PROBLEM STATEMENT: Go through the records below and restate each one word for word.

-------

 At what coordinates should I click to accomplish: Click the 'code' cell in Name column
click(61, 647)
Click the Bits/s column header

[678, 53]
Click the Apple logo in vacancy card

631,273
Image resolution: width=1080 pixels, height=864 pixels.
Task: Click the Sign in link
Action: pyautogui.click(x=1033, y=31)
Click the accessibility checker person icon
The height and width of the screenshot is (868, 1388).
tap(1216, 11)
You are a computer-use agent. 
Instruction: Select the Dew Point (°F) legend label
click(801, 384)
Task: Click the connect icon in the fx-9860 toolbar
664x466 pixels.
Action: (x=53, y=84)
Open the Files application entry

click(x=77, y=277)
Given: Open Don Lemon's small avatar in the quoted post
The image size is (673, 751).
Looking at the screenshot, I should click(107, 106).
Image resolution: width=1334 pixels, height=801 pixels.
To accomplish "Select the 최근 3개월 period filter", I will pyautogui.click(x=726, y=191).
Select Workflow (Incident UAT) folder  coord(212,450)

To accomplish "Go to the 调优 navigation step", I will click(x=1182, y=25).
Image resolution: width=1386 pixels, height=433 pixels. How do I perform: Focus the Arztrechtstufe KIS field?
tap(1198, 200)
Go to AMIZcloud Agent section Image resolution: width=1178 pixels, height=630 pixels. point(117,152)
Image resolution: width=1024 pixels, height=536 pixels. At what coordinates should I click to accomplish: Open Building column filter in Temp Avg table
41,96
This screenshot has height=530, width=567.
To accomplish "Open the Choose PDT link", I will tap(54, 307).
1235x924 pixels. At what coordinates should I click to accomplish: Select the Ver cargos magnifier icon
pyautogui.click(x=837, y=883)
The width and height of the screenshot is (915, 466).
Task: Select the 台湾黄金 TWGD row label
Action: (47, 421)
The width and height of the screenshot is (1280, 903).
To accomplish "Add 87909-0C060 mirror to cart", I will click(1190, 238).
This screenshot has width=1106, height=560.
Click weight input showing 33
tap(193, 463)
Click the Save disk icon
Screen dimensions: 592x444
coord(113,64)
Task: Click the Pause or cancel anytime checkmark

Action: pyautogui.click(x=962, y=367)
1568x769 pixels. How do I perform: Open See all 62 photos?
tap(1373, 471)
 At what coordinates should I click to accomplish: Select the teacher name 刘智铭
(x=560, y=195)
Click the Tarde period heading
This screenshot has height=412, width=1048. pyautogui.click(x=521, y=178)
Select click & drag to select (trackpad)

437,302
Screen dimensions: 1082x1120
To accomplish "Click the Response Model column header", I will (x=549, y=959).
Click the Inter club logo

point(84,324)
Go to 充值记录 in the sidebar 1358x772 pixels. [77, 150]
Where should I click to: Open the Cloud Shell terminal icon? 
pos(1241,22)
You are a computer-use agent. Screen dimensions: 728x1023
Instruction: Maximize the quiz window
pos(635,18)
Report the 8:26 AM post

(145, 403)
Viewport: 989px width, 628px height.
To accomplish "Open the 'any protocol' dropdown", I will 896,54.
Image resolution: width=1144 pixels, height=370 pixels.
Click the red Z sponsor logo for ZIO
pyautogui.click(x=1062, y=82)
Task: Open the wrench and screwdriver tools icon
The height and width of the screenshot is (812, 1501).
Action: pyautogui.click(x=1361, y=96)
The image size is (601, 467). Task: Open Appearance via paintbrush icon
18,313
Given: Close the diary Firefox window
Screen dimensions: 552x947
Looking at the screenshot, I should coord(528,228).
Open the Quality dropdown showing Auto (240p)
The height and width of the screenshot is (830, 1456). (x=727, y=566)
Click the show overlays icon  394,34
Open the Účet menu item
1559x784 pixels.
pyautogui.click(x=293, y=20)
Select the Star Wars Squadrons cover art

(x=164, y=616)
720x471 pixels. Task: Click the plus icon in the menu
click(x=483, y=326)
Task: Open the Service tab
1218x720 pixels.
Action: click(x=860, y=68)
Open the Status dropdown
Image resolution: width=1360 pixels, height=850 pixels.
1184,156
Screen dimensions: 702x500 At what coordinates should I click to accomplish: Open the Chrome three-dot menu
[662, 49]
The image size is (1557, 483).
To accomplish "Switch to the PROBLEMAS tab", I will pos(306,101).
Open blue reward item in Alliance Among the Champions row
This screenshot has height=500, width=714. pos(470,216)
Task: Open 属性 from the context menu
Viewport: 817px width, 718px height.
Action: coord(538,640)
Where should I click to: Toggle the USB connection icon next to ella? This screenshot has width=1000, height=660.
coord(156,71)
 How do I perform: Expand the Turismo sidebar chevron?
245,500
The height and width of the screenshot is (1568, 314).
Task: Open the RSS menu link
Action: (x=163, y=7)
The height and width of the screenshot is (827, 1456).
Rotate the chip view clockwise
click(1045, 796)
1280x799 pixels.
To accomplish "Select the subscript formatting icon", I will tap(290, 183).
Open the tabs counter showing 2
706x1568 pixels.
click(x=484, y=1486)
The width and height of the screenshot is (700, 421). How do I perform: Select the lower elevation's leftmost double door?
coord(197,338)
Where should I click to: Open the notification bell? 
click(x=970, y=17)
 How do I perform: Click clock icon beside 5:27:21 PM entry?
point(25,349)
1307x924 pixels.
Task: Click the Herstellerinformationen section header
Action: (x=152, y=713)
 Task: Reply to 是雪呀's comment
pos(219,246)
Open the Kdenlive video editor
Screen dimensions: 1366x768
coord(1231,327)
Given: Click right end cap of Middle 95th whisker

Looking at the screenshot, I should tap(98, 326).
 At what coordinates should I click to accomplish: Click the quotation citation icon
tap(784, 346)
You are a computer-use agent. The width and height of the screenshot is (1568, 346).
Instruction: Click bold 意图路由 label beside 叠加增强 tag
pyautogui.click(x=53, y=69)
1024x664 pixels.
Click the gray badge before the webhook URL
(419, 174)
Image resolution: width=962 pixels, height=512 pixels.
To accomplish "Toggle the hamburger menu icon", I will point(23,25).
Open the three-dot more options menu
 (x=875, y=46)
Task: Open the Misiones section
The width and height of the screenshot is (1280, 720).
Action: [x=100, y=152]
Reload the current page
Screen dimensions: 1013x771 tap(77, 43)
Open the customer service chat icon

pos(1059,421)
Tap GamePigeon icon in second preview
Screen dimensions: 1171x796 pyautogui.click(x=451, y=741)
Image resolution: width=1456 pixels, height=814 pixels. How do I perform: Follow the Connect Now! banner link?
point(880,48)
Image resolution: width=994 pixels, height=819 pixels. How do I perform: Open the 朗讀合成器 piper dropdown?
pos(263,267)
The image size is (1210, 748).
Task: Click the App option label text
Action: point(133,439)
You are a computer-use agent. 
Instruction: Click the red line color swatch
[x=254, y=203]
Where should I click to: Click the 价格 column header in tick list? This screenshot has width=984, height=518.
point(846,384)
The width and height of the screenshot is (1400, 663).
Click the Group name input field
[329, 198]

-------

OUTPUT BELOW:
 At what coordinates should I click to accomplish: Click the 'code' cell in Name column
click(61, 647)
Click the Bits/s column header

[678, 53]
Click the Apple logo in vacancy card

631,273
Image resolution: width=1080 pixels, height=864 pixels.
Task: Click the Sign in link
Action: pyautogui.click(x=1033, y=31)
Click the accessibility checker person icon
The height and width of the screenshot is (868, 1388).
tap(1216, 11)
You are a computer-use agent. 
Instruction: Select the Dew Point (°F) legend label
click(801, 384)
Task: Click the connect icon in the fx-9860 toolbar
664x466 pixels.
Action: (x=53, y=84)
Open the Files application entry

click(x=77, y=277)
Given: Open Don Lemon's small avatar in the quoted post
The image size is (673, 751).
Looking at the screenshot, I should click(107, 106).
Image resolution: width=1334 pixels, height=801 pixels.
To accomplish "Select the 최근 3개월 period filter", I will pyautogui.click(x=726, y=191).
Select Workflow (Incident UAT) folder  coord(212,450)

To accomplish "Go to the 调优 navigation step", I will click(x=1182, y=25).
Image resolution: width=1386 pixels, height=433 pixels. How do I perform: Focus the Arztrechtstufe KIS field?
tap(1198, 200)
Go to AMIZcloud Agent section Image resolution: width=1178 pixels, height=630 pixels. point(117,152)
Image resolution: width=1024 pixels, height=536 pixels. At what coordinates should I click to accomplish: Open Building column filter in Temp Avg table
41,96
This screenshot has height=530, width=567.
To accomplish "Open the Choose PDT link", I will tap(54, 307).
1235x924 pixels. At what coordinates should I click to accomplish: Select the Ver cargos magnifier icon
pyautogui.click(x=837, y=883)
The width and height of the screenshot is (915, 466).
Task: Select the 台湾黄金 TWGD row label
Action: (47, 421)
The width and height of the screenshot is (1280, 903).
To accomplish "Add 87909-0C060 mirror to cart", I will click(1190, 238).
This screenshot has width=1106, height=560.
Click weight input showing 33
tap(193, 463)
Click the Save disk icon
Screen dimensions: 592x444
coord(113,64)
Task: Click the Pause or cancel anytime checkmark

Action: pyautogui.click(x=962, y=367)
1568x769 pixels. How do I perform: Open See all 62 photos?
tap(1373, 471)
 At what coordinates should I click to accomplish: Select the teacher name 刘智铭
(x=560, y=195)
Click the Tarde period heading
This screenshot has height=412, width=1048. pyautogui.click(x=521, y=178)
Select click & drag to select (trackpad)

437,302
Screen dimensions: 1082x1120
To accomplish "Click the Response Model column header", I will (x=549, y=959).
Click the Inter club logo

point(84,324)
Go to 充值记录 in the sidebar 1358x772 pixels. [77, 150]
Where should I click to: Open the Cloud Shell terminal icon? 
pos(1241,22)
You are a computer-use agent. Screen dimensions: 728x1023
Instruction: Maximize the quiz window
pos(635,18)
Report the 8:26 AM post

(145, 403)
Viewport: 989px width, 628px height.
To accomplish "Open the 'any protocol' dropdown", I will 896,54.
Image resolution: width=1144 pixels, height=370 pixels.
Click the red Z sponsor logo for ZIO
pyautogui.click(x=1062, y=82)
Task: Open the wrench and screwdriver tools icon
The height and width of the screenshot is (812, 1501).
Action: pyautogui.click(x=1361, y=96)
The image size is (601, 467). Task: Open Appearance via paintbrush icon
18,313
Given: Close the diary Firefox window
Screen dimensions: 552x947
Looking at the screenshot, I should coord(528,228).
Open the Quality dropdown showing Auto (240p)
The height and width of the screenshot is (830, 1456). (x=727, y=566)
Click the show overlays icon  394,34
Open the Účet menu item
1559x784 pixels.
pyautogui.click(x=293, y=20)
Select the Star Wars Squadrons cover art

(x=164, y=616)
720x471 pixels. Task: Click the plus icon in the menu
click(x=483, y=326)
Task: Open the Service tab
1218x720 pixels.
Action: click(x=860, y=68)
Open the Status dropdown
Image resolution: width=1360 pixels, height=850 pixels.
1184,156
Screen dimensions: 702x500 At what coordinates should I click to accomplish: Open the Chrome three-dot menu
[662, 49]
The image size is (1557, 483).
To accomplish "Switch to the PROBLEMAS tab", I will pos(306,101).
Open blue reward item in Alliance Among the Champions row
This screenshot has height=500, width=714. pos(470,216)
Task: Open 属性 from the context menu
Viewport: 817px width, 718px height.
Action: coord(538,640)
Where should I click to: Toggle the USB connection icon next to ella? This screenshot has width=1000, height=660.
coord(156,71)
 How do I perform: Expand the Turismo sidebar chevron?
245,500
The height and width of the screenshot is (1568, 314).
Task: Open the RSS menu link
Action: (x=163, y=7)
The height and width of the screenshot is (827, 1456).
Rotate the chip view clockwise
click(1045, 796)
1280x799 pixels.
To accomplish "Select the subscript formatting icon", I will tap(290, 183).
Open the tabs counter showing 2
706x1568 pixels.
click(x=484, y=1486)
The width and height of the screenshot is (700, 421). How do I perform: Select the lower elevation's leftmost double door?
coord(197,338)
Where should I click to: Open the notification bell? 
click(x=970, y=17)
 How do I perform: Click clock icon beside 5:27:21 PM entry?
point(25,349)
1307x924 pixels.
Task: Click the Herstellerinformationen section header
Action: (x=152, y=713)
 Task: Reply to 是雪呀's comment
pos(219,246)
Open the Kdenlive video editor
Screen dimensions: 1366x768
coord(1231,327)
Given: Click right end cap of Middle 95th whisker

Looking at the screenshot, I should tap(98, 326).
 At what coordinates should I click to accomplish: Click the quotation citation icon
tap(784, 346)
You are a computer-use agent. The width and height of the screenshot is (1568, 346).
Instruction: Click bold 意图路由 label beside 叠加增强 tag
pyautogui.click(x=53, y=69)
1024x664 pixels.
Click the gray badge before the webhook URL
(419, 174)
Image resolution: width=962 pixels, height=512 pixels.
To accomplish "Toggle the hamburger menu icon", I will point(23,25).
Open the three-dot more options menu
 (x=875, y=46)
Task: Open the Misiones section
The width and height of the screenshot is (1280, 720).
Action: [x=100, y=152]
Reload the current page
Screen dimensions: 1013x771 tap(77, 43)
Open the customer service chat icon

pos(1059,421)
Tap GamePigeon icon in second preview
Screen dimensions: 1171x796 pyautogui.click(x=451, y=741)
Image resolution: width=1456 pixels, height=814 pixels. How do I perform: Follow the Connect Now! banner link?
point(880,48)
Image resolution: width=994 pixels, height=819 pixels. How do I perform: Open the 朗讀合成器 piper dropdown?
pos(263,267)
The image size is (1210, 748).
Task: Click the App option label text
Action: point(133,439)
You are a computer-use agent. 
Instruction: Click the red line color swatch
[x=254, y=203]
Where should I click to: Click the 价格 column header in tick list? This screenshot has width=984, height=518.
point(846,384)
The width and height of the screenshot is (1400, 663).
Click the Group name input field
[329, 198]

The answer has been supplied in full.